40 CFR § 790.22 - Procedures for developing consent agreements.
(a) Preliminary EPA evaluation of proposed consent agreement. Where EPA believes that testing of a chemical substance or mixture may be needed, and wishes to explore whether a consent agreement may satisfy the identified testing needs, EPA will invite manufacturers and/or processors of the affected chemical substance or mixture to submit a proposed consent agreement to EPA. EPA will evaluate the proposal(s) and may request additional clarifications of or revisions to the proposal(s).
(b) Negotiation procedures for consent agreements. If, after evaluating the proposed consent agreement(s), EPA believes it is likely that proceeding with negotiation of a consent agreement would be an efficient means of developing the data, EPA will use the following procedures to conduct such negotiations:
(1) In the Federal Register, EPA will give notice of the availability of the proposal(s) that is the basis for negotiation, invite persons interested in participating in or monitoring negotiations to contact the Agency in writing, set a deadline for interested parties to contact the Agency in writing, and set a date for the negotiation meeting(s).

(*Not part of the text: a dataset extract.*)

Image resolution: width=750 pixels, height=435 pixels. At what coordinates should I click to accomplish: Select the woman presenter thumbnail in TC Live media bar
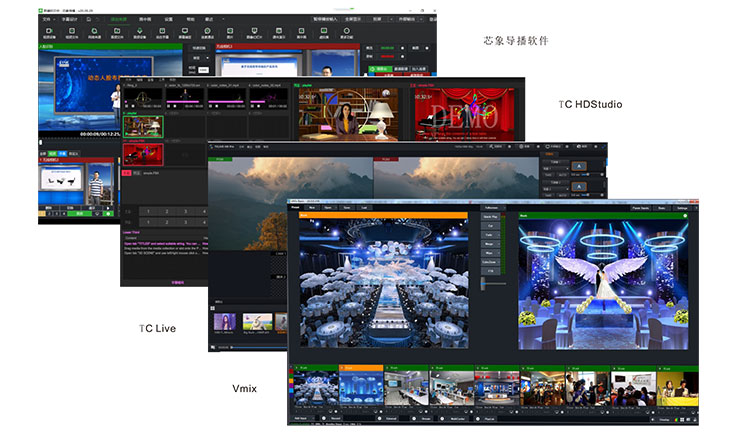pyautogui.click(x=226, y=323)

(2) The Agency will meet with interested parties at the negotiation meeting(s) for the purpose of attempting to negotiate a consent agreement. Only the submitter(s) of the proposal(s) that is the basis for negotiation and those persons who submit written requests to participate in or monitor negotiations by the deadline established under paragraph (b)(1) of this section will be deemed “interested parties” for purposes of this section.
(3) All negotiation meetings will be open to members of the public, but only interested parties will be permitted to participate in negotiations. The minutes of each meeting will be prepared by EPA. Meeting minutes, the proposed consent agreement(s), background documents, and other materials distributed at negotiation meetings will be placed in an Internet-accessible public docket established by EPA.
(4) If EPA concludes at any time that negotiations are unlikely to produce a final agreement, EPA will terminate negotiations and may proceed with rulemaking. If EPA terminates negotiations, no further opportunity for negotiations will be provided. EPA will notify all interested parties of the termination.
(5) The period between the first negotiation meeting and final agreement, if any (“the negotiation period”), will be no longer than 6 months, unless extended prior to its expiration in accordance with paragraph (b)(7) of this section. This period will include all negotiation meetings, and the processes discussed in paragraphs (b)(6) and (b)(9) of this section. If the negotiation period passes without the production of a final agreement, negotiations and development of the subject ECA will terminate automatically.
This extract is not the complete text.